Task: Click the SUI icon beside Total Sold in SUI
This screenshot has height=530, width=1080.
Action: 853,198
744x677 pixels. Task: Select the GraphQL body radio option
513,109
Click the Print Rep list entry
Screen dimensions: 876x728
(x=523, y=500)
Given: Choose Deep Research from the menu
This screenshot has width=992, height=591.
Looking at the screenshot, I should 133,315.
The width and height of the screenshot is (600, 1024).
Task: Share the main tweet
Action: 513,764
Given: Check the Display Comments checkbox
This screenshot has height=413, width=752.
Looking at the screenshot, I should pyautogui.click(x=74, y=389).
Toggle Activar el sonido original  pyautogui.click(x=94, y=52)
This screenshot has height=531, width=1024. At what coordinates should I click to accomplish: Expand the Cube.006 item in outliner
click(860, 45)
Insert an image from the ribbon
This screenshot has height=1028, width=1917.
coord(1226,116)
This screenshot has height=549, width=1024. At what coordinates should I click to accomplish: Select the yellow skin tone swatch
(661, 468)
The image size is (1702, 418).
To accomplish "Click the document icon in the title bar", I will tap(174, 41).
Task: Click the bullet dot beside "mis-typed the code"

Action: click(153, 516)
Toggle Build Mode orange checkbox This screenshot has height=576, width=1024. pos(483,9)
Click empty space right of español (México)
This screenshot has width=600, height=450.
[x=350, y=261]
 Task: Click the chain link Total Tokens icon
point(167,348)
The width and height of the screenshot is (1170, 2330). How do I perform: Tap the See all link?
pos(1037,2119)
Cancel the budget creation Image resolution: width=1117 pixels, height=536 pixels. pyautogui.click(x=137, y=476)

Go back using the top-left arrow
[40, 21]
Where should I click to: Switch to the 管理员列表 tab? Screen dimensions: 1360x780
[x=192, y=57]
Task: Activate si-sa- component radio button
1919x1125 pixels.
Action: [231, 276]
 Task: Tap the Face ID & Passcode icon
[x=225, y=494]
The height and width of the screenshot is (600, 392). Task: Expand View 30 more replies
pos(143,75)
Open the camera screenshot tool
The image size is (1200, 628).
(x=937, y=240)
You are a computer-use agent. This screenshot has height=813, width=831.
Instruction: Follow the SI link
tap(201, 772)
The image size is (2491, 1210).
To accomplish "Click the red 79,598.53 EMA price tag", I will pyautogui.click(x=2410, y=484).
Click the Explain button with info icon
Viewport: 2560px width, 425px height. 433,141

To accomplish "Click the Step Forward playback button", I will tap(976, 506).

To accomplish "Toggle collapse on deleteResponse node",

-- REQUIRED WORK --
An exact copy of every record is what the answer must contain.

-- ANSWER TO THE PROBLEM --
Task: Click the SUI icon beside Total Sold in SUI
This screenshot has height=530, width=1080.
Action: 853,198
744x677 pixels. Task: Select the GraphQL body radio option
513,109
Click the Print Rep list entry
Screen dimensions: 876x728
(x=523, y=500)
Given: Choose Deep Research from the menu
This screenshot has width=992, height=591.
Looking at the screenshot, I should 133,315.
The width and height of the screenshot is (600, 1024).
Task: Share the main tweet
Action: 513,764
Given: Check the Display Comments checkbox
This screenshot has height=413, width=752.
Looking at the screenshot, I should pyautogui.click(x=74, y=389).
Toggle Activar el sonido original  pyautogui.click(x=94, y=52)
This screenshot has height=531, width=1024. At what coordinates should I click to accomplish: Expand the Cube.006 item in outliner
click(860, 45)
Insert an image from the ribbon
This screenshot has height=1028, width=1917.
coord(1226,116)
This screenshot has height=549, width=1024. At what coordinates should I click to accomplish: Select the yellow skin tone swatch
(661, 468)
The image size is (1702, 418).
To accomplish "Click the document icon in the title bar", I will tap(174, 41).
Task: Click the bullet dot beside "mis-typed the code"

Action: click(153, 516)
Toggle Build Mode orange checkbox This screenshot has height=576, width=1024. pos(483,9)
Click empty space right of español (México)
This screenshot has width=600, height=450.
[x=350, y=261]
 Task: Click the chain link Total Tokens icon
point(167,348)
The width and height of the screenshot is (1170, 2330). How do I perform: Tap the See all link?
pos(1037,2119)
Cancel the budget creation Image resolution: width=1117 pixels, height=536 pixels. pyautogui.click(x=137, y=476)

Go back using the top-left arrow
[40, 21]
Where should I click to: Switch to the 管理员列表 tab? Screen dimensions: 1360x780
[x=192, y=57]
Task: Activate si-sa- component radio button
1919x1125 pixels.
Action: [231, 276]
 Task: Tap the Face ID & Passcode icon
[x=225, y=494]
The height and width of the screenshot is (600, 392). Task: Expand View 30 more replies
pos(143,75)
Open the camera screenshot tool
The image size is (1200, 628).
(x=937, y=240)
You are a computer-use agent. This screenshot has height=813, width=831.
Instruction: Follow the SI link
tap(201, 772)
The image size is (2491, 1210).
To accomplish "Click the red 79,598.53 EMA price tag", I will pyautogui.click(x=2410, y=484).
Click the Explain button with info icon
Viewport: 2560px width, 425px height. 433,141

To accomplish "Click the Step Forward playback button", I will tap(976, 506).

To accomplish "Toggle collapse on deleteResponse node",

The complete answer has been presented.